La Commission veut de l’"équité sociale" dans sa transition verte
La Commission européenne a publié le 14 décembre une nouvelle recommandation au Conseil visant une "transition équitable vers la neutralité climatique". Elle complète son paquet de juillet "Fit for 55" dont certaines mesures alimentent les inquiétudes – principalement la création d’un nouveau système d'échange de quotas d'émission applicable aux bâtiments et transport routier.
"L’équité dans la répartition des efforts, l’accompagnement des plus fragilisés par la transition climatique sont une condition du succès de cette dernière." Au sein du cabinet du commissaire Frans Timmermans, vice-président exécutif chargé du pacte vert pour l'Europe, la phrase est répétée comme un mantra, alors que les répercussions sociales et sur l’emploi de la transition verte ne vont pas sans inquiéter. La nécessité d’aider les régions ou les secteurs directement impactés par la transition avait été identifiée et appréhendée rapidement – avec la création du mécanisme pour la transition juste, et de son fonds (v. notre article).
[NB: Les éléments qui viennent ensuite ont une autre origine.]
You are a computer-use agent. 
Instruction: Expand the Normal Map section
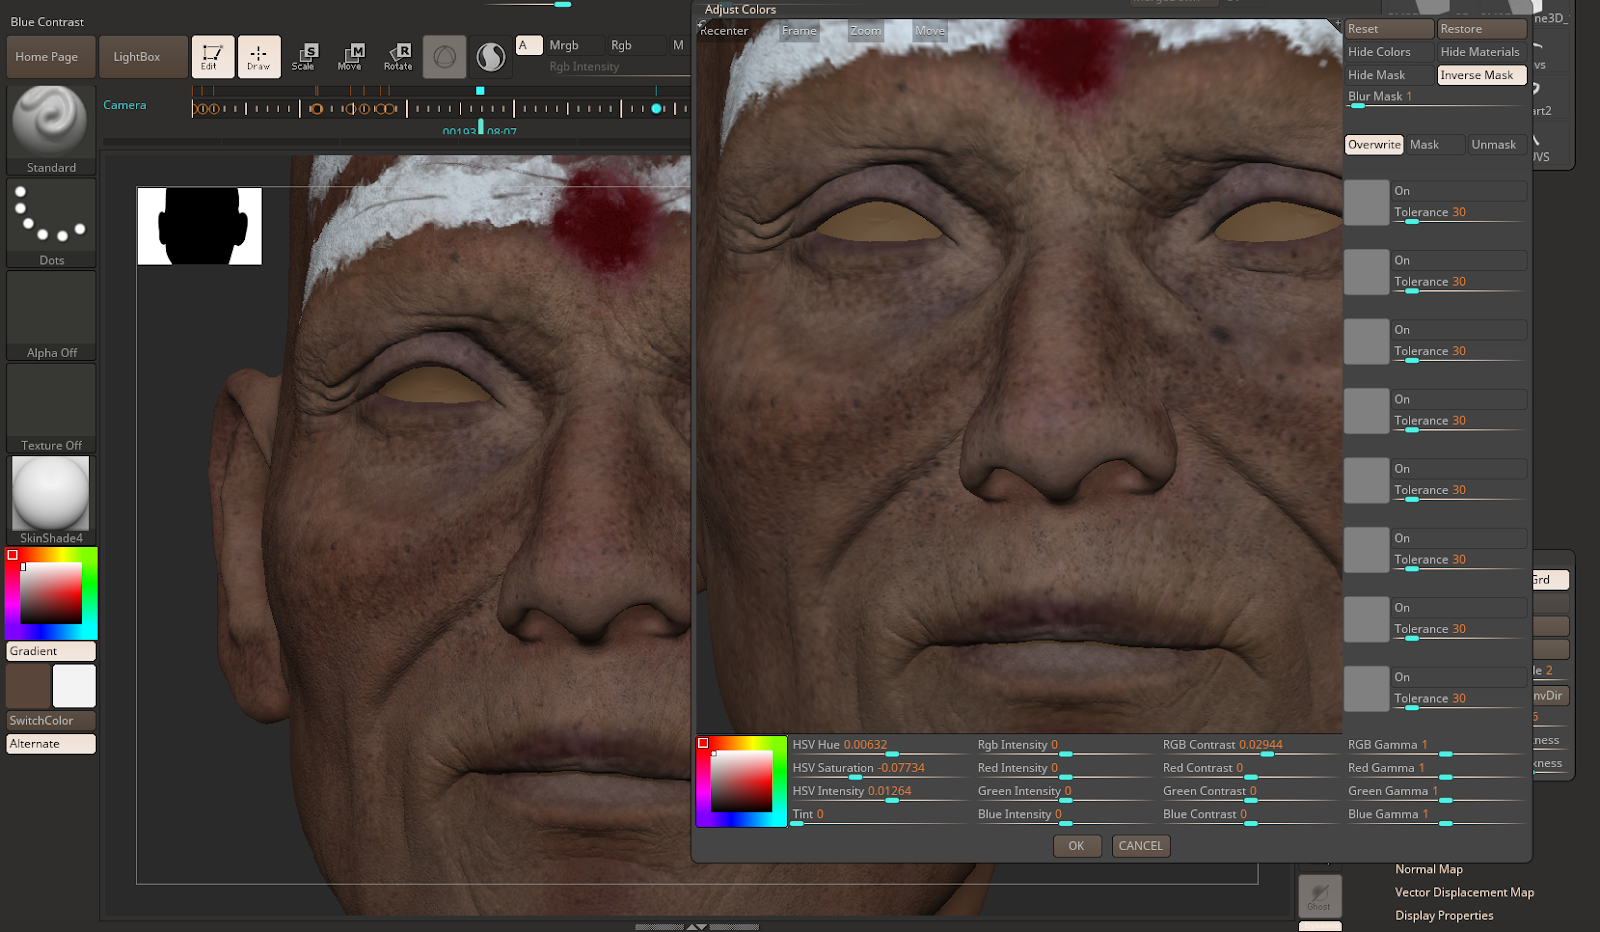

En revanche, de l’aveu même d’un collaborateur de Nicolas Schmit, commissaire à l’emploi et aux droits sociaux, l’aide aux ménages particulièrement dépendants des combustibles fossiles – pour se déplacer ou se chauffer – constituait jusqu’ici "plutôt un angle mort". L’explosion du prix de l’énergie l’a toutefois remis brutalement sur le devant de la scène, agitant à nouveau le spectre d’un retour des gilets jaunes – mouvement français qui n’est pas sans hanter Bruxelles.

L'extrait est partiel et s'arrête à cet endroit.